Damn, wish I'd seen them on stage even once. I remeber hearing "I came around" randomly on some spotify playlist some years ago and immediately sold. Haven't listed to them in some time, but will definitely listen through and album tonight! Thanks, OP, for this reminder.

[–] GunnarGrop@lemmy.ml 15 points 8 months ago (10 children)

If Fedora wants to promote FOSS then it would make sense to just have it's users enable Flathub if they want to. Instead of outright promote a repository that promotes proprietary software.

If you meant it as moral question, then then answer would probably be that proprietary software does'nt guarantee the same user freedoms as free software.

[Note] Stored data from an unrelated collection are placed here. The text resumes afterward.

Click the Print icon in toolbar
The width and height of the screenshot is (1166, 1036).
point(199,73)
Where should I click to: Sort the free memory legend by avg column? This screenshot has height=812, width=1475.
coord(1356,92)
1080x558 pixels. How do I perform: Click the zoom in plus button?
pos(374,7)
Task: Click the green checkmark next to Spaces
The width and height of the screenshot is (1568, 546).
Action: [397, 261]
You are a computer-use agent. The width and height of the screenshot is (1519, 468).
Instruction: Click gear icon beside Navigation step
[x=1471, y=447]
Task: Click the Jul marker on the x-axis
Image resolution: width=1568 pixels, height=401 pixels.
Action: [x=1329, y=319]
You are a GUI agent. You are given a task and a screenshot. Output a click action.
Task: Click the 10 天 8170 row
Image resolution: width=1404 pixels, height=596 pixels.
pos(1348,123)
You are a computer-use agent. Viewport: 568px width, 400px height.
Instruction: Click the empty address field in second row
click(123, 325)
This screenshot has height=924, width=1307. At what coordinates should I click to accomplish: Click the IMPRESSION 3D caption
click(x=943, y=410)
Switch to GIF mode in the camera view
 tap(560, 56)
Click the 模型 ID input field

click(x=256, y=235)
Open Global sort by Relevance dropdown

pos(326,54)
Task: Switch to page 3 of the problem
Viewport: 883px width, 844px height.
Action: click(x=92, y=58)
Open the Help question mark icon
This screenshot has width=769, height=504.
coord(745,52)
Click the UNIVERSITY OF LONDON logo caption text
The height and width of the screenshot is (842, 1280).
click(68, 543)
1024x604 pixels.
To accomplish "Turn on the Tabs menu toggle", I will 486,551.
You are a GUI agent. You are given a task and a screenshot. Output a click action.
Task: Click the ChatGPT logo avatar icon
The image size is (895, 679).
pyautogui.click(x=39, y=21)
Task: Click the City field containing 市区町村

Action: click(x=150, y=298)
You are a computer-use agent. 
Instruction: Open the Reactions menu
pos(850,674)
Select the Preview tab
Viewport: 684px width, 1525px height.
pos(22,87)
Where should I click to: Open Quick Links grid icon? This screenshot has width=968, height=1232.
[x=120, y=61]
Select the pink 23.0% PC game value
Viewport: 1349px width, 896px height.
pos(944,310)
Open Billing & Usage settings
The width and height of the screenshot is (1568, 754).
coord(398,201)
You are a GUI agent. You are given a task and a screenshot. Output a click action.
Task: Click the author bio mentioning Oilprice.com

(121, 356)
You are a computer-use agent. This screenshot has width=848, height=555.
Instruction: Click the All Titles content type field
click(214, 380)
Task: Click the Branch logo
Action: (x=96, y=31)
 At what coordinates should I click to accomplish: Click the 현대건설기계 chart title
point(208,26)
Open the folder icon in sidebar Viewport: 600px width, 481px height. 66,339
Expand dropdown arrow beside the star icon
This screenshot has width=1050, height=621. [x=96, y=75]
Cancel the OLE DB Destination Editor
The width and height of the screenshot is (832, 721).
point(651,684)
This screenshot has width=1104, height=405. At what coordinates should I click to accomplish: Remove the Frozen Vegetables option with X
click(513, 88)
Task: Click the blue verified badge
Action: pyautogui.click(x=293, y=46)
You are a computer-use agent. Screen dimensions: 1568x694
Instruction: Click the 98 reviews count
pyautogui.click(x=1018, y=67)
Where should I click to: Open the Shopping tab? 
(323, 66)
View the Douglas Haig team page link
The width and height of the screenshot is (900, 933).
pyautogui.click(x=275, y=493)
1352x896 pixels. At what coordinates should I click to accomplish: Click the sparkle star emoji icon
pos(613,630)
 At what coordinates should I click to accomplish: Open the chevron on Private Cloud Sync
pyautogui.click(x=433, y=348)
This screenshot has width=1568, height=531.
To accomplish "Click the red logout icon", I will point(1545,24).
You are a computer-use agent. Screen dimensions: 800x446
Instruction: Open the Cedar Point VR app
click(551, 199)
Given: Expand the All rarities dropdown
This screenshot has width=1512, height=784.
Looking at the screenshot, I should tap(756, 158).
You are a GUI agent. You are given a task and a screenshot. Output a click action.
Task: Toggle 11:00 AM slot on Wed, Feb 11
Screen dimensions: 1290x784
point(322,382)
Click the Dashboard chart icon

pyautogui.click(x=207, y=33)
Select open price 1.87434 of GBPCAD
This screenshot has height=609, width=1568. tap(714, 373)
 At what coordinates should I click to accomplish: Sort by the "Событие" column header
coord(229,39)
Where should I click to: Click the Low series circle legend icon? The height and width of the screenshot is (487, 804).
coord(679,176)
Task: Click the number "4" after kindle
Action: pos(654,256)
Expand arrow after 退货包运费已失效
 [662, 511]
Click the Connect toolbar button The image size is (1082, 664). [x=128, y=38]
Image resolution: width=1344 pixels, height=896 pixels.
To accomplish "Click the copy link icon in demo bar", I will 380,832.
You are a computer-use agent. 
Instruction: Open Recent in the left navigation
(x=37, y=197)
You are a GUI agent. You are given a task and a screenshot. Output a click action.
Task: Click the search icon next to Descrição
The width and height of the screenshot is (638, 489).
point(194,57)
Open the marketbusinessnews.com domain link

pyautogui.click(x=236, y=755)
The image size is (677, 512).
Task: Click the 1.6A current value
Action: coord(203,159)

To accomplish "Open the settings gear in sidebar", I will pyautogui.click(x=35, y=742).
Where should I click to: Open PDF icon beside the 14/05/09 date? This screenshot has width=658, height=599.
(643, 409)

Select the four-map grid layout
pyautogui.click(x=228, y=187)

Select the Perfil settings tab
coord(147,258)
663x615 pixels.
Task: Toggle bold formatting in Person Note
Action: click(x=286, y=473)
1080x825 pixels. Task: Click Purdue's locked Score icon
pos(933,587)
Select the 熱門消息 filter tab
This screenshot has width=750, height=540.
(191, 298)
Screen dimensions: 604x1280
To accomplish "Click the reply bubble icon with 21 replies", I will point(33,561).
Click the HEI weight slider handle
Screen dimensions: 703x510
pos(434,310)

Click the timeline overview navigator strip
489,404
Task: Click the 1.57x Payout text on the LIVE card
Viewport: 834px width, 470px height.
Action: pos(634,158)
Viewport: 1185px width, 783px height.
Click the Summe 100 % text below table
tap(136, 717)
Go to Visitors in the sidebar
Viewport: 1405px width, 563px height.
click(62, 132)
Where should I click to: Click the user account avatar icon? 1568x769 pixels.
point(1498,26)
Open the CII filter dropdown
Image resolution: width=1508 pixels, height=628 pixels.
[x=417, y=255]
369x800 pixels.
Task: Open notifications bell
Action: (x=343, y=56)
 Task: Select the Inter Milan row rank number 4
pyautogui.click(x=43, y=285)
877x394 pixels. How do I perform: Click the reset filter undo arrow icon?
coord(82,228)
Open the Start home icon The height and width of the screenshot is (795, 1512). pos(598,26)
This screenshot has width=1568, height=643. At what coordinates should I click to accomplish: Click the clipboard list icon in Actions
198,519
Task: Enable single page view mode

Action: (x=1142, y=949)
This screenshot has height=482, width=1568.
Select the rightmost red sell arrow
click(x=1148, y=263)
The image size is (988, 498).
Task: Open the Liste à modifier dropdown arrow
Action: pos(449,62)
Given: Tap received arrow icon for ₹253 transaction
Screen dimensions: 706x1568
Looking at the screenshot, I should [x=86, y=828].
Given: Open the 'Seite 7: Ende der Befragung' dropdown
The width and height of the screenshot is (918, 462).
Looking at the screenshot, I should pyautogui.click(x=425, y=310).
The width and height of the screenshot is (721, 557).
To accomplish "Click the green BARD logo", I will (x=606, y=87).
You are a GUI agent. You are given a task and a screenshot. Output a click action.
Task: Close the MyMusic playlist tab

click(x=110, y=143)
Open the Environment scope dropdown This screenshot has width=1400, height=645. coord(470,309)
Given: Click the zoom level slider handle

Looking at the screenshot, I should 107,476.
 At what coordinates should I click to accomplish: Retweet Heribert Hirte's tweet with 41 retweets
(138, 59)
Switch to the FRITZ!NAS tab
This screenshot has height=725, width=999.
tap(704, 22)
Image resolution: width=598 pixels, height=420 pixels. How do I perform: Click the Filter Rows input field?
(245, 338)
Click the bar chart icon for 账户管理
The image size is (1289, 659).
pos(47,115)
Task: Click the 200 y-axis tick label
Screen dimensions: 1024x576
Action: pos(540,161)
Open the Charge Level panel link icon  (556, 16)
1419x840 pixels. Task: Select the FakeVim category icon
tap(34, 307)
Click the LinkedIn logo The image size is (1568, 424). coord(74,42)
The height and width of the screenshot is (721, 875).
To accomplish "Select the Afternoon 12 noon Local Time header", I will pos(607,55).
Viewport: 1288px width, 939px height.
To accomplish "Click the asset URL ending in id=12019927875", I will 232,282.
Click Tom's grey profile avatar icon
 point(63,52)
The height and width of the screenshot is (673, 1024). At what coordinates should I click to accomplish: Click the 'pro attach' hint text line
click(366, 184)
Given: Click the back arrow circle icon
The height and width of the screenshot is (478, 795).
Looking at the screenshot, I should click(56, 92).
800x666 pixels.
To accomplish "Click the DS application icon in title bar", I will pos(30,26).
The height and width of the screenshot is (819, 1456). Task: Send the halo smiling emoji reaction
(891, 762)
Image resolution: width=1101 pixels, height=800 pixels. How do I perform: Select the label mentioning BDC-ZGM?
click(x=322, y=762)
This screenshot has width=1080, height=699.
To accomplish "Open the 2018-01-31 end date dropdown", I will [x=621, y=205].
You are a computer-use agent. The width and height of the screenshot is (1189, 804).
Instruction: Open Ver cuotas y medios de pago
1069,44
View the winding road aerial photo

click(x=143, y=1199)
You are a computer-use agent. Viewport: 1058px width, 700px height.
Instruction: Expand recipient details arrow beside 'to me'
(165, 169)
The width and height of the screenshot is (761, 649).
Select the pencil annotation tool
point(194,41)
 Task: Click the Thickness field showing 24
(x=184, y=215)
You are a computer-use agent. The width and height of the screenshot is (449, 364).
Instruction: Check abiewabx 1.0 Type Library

And thus does'nt let users control the software that runs on their own computers.

[–] GunnarGrop@lemmy.ml 13 points 8 months ago (1 children)

Oh yeah, that makes sense. Thanks for the info. I was under the impression that Flathub was a default flatpak repo in Fedora anyway.

But yes, always with these trade-offs. It's bad when package maintainers package software, and it's bad when software developers package software...

[–] GunnarGrop@lemmy.ml 45 points 8 months ago (22 children)

Why is Fedora packaging their own flatpak of OBS in the first place, when a seemingly working, official one is available on Flathub?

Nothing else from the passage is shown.